Why Stop at Voice Search?

Google 貼牌冰箱(Google Refrigerator)
Google Refrigerator (Photo credit: Aray Chen)

According to recent interviews, Google developers are working to make information a seamlessly integrated part of life through voice search. A user might pose a question out loud, like “What’s my next appointment?” and the answer would be displayed on Google glasses, watches or special screens on the wall. As the result, day to day life could become more intuitive. A busy cook might ask her refrigerator whether it has any milk and the fridge would respond, while automatically syncing the shopping list on her smart phone.

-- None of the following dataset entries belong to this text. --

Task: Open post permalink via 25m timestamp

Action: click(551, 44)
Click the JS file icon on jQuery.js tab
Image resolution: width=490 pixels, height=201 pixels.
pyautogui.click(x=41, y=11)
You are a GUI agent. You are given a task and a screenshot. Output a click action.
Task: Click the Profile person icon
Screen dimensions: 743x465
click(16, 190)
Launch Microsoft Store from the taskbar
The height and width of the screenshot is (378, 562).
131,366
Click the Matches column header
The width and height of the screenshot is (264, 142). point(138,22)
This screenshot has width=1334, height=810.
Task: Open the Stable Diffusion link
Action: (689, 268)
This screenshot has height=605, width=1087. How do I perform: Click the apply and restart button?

Voice search could make social life that much easier. Rather than feeling awkward in a conversation on an unfamiliar topic, a person could ask Google to look up the relevant facts. Rather than homogenizing the conversation, personalized search (Google already reviews Google+ posts and tailors answers to the user’s past queries) would ensure that the has both background knowledge and potentially unique ideas to contribute.

While the current mechanisms deal with voice search and the spoken word, there’s no reason why they could not begin to deal with visual memory as well. Individuals who feel comfortable with the mechanism could record important moments and then have them replayed at key moments. A job seeker could prep herself for an interview by replaying a time she did really well, and a stressed out CEO could take a break by enjoying their last vacation.

Some say Google is God. Others say Google is Satan. But if they think Google is too powerful, remember that with search engines unlike other companies, all it takes is a single click to go to another search engine.
Sergey Brin, Google Co-Founder

While verging on the creepy category, the same mechanism that brings voice search to us today could eventually be integrated with neuroimaging to automatically “suggest” memories. Carefully placed nodes on the head could detect when the amygdala is lighting up with fear and the chosen screen would automatically begin to show calming images. Such a device might be invaluable for anyone dealing with anxiety issues and could potentially save lives in other ways. The opposite end of the spectrum is obvious, the potential for abuse of such a technology is clear in ways that science fiction has made us painfully aware.